Mastering the Digital Shift: From Video to Text

The digital world is evolving at a rapid pace, and one thing I feel strongly about is the need to stay proficient in all major media forms: text, images, audio, and video. We're witnessing a notable shift from text and images to more dynamic formats like audio (such as podcasts) and synthetic video.

While I’m still shaping my perspective on this trend, it’s undeniable that we’re moving into an era dominated by new ways to communicate.

If you want to stay relevant in your work or on social media, it’s becoming increasingly important to master how to engage with video content. This means being able to take a video and repurpose it—to respond to it, translate it, or analyse its contents.

With the rise of AI-generated video, I predict we’ll face an ever-growing bombardment of video content. It’s easier and cheaper to produce than ever before, more democratic in its accessibility, and very much in favour with younger audiences.

Here is a synthetic video with AI Avatar that got me started thinking about organising my workflow:

Example video from AI Avatars speaking through video rather than sending textual information.

Embracing the Challenge

In light of this, I challenged myself to work from video to text using both my mobile device (iOS) and my computer (macOS). My goal is to get comfortable not just creating and sharing video, but also efficiently turning that content into actionable insights or further creative output—both in English and Dutch.

In this article, I want to share my current workflows for video-to-text conversion, with a promise to dive deeper into text-to-video workflows in the near future.

My Workflow for Video to Text (Mobile)

I use an iPhone running iOS for my mobile workflow. This setup allows me to leverage a variety of apps that help streamline the video-to-text process.

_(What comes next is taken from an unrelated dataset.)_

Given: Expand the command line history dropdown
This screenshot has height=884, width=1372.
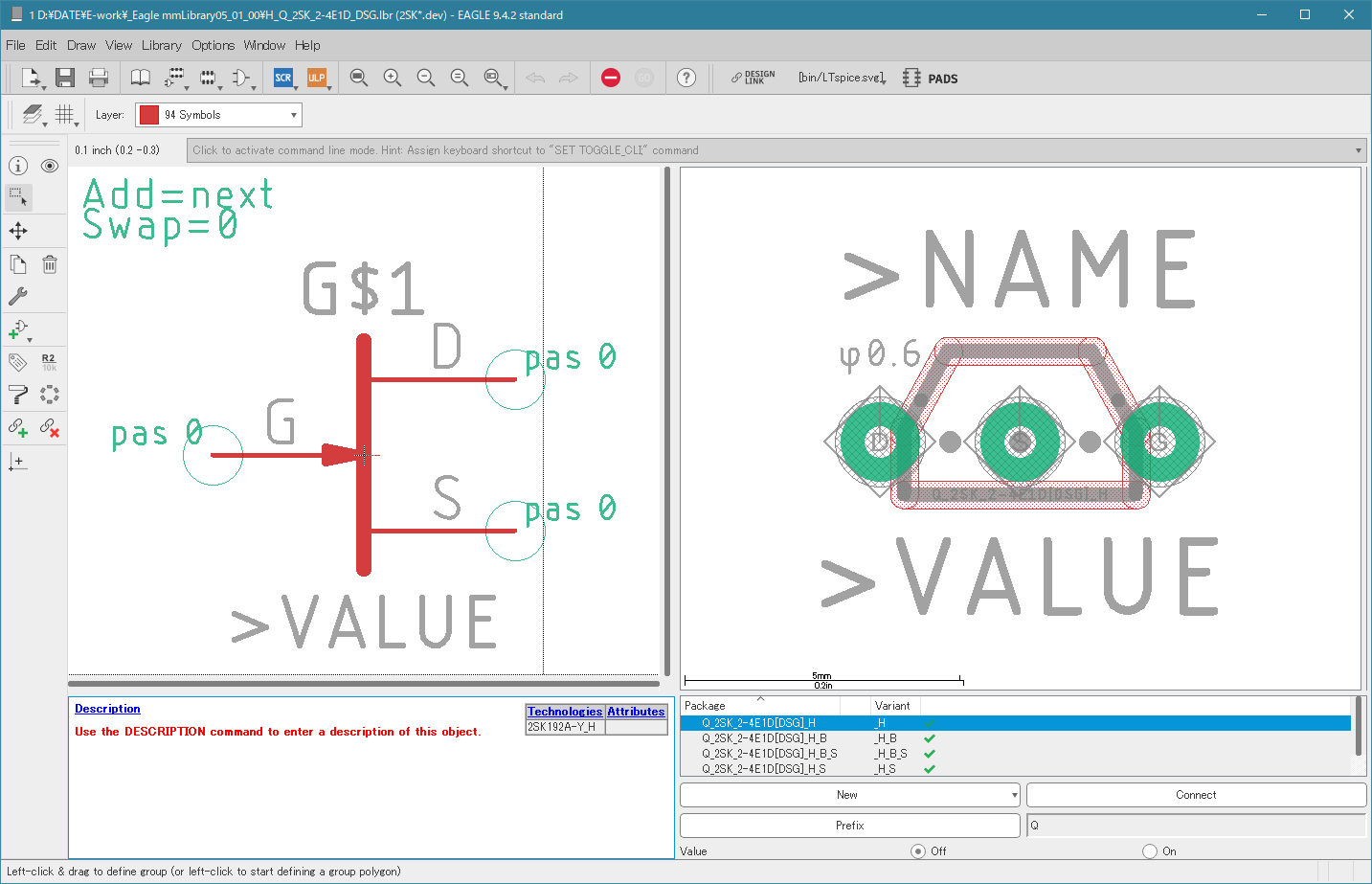Looking at the screenshot, I should pyautogui.click(x=1358, y=150).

1. Find and Download Video Content

The first step is to identify the video I want to work with. Getting a grip on a video is much harder than getting hold of a text—perhaps due to copyright issues or technological constraints like streaming and storage. It has been made deliberately challenging to get a copy of video content.

Once I do find the video, it can be on Instagram, YouTube, X, TikTok etc, I use a tool called Video Lite to download it onto my device (iPhone).

(I would love to have an app for mobile and desktop (iOS/Mac) that can download video's, store them in iCloud, make them searchable and transcribe them for the language they are in.)

2. Organise Video Files Using Folders

After downloading, I organise video files in dedicated folders within iCloud. I need to move video's for this out of Video Lite by saving them to files.

For videos I only need for transcription, I use the Downloads folder. Videos I want to save go into an iCloud folder named “Video.” This setup ensures seamless syncing across devices and simplifies sharing between apps, without cluttering up other storage locations.

3. Transcribe the Video

To transcribe the video, I use an app called Transcribe. It’s reliable and user-friendly for both Dutch and English content, but ideally, I would expect Apple to offer a native solution for this step—handled locally on the phone or computer, rather than relying on the cloud.

Transcription workflow through Transcribe. This also uploads to the cloud.

4. Export the Transcript for Further Work

Once the transcription is complete, I export the text and bring it into ChatGPT. This is where the real creative work begins—refining the message, analysing the content, or even generating new ideas based on the transcript.

Send the transcription from Transcribe to ChatGPT app

Final Thoughts

This workflow is still a work in progress, and I’m experimenting to see how I can make it more streamlined. As we continue to embrace AI and video content, I believe adaptability is key. It’s not just about creating content but learning how to wield it in various forms, from video to text and back again.

In the next part of this series, I’ll share my approach to creating synthetic video content from text—an area that’s becoming more accessible, cheaper, and surprisingly versatile.

Stay tuned, and I’d love to hear about your workflows for video and text. Are you finding new ways to repurpose content across formats?


P.s. YouTube provides transcripts to most video's as well. They make it a bit hard to fetch these texts but there is a Browser Plugin (Chrome and Safari) for it called YouTube Summary by Glasp.

Personally I am not a big fan of plugins and extensions.

The example video with transcription through extension.

I found out that I also can drop video's into Fireflies and they provide transcription and analysis. You can also export the text als SubRip Subtitle (SRT).